Think about the big picture and make an informed decision about trade-offs.  For example, it may not be wise to mortgage your home to install solar panels….. but it may be wise to drive to the store and buy heirloom seeds to feed your family and preserve the traits of said item.

Does the end justify the means— transitional ethics isn’t selling out and under-greening, its being REALISTIC.


June 11, 2011.

The Lord did bless our garden with rain and most of the tomato plants survived. The peas still look good and the radishes and chard are thriving. The corn we planted a few weeks ago looks like it was eaten by mice, and the squash and cucumber seeds we planted last week have not sprouted. The weeds are doing their best to take over the entire garden, but we are not discouraged.

A new group of volunteers worked very well together again this week. We implemented the “assembly line technique” again and planted at least 30 more tomato plants, mostly where the ones we planted last week had not survived. Elaine dug the holes, Ellen put in the plants, and Howard fetched water from the creek and watered the new tomato plants. This group continued their pattern and planted 50 sweet potato “slips.” Those will be fun to harvest because you have to dig for them.

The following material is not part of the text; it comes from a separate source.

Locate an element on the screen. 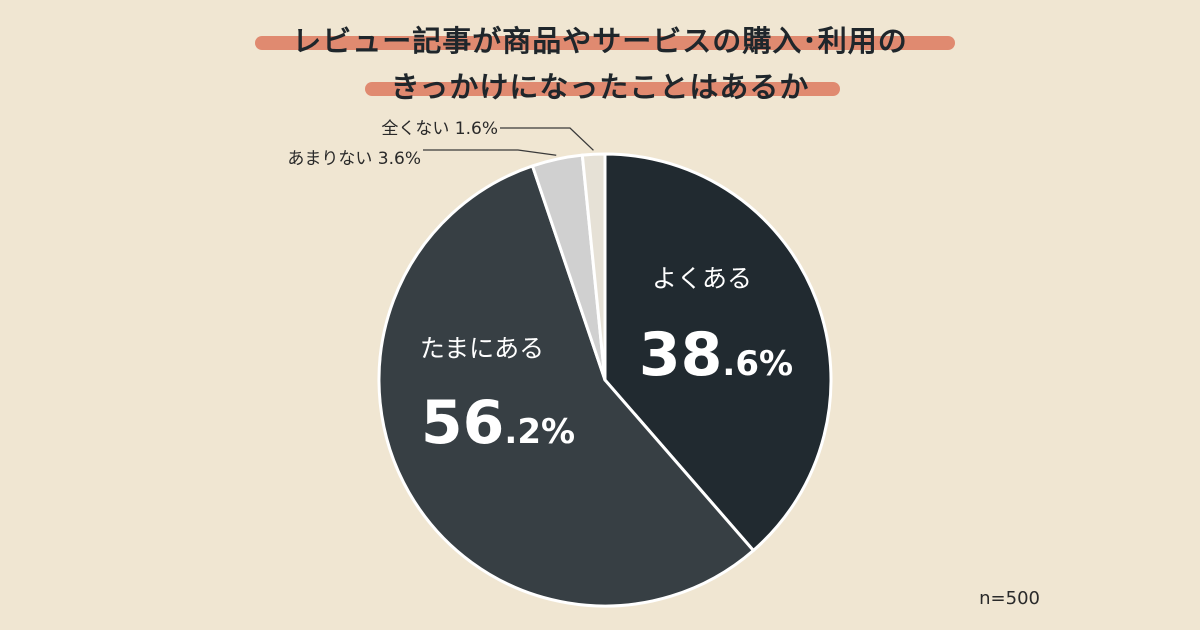 The width and height of the screenshot is (1200, 630). chart-title-line-1: レビュー記事が商品やサービスの購入･利用の is located at coordinates (600, 39).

Lee brought his rototiller and turned over the area where we had planted the corn so we could reseed and try again. He said that we have until the Fourth of July to plant corn. Ann and I planted bean seeds (half-runners) in another area.

Lee also worked the space between the rows with his rototiller to turn under the weeds. It will take a major effort like that every week to keep them under control.

Next Saturday, June 18 we will stake the tomatoes and peas, plant the remaining vegetable starts that were donated, and attack a few more weeds.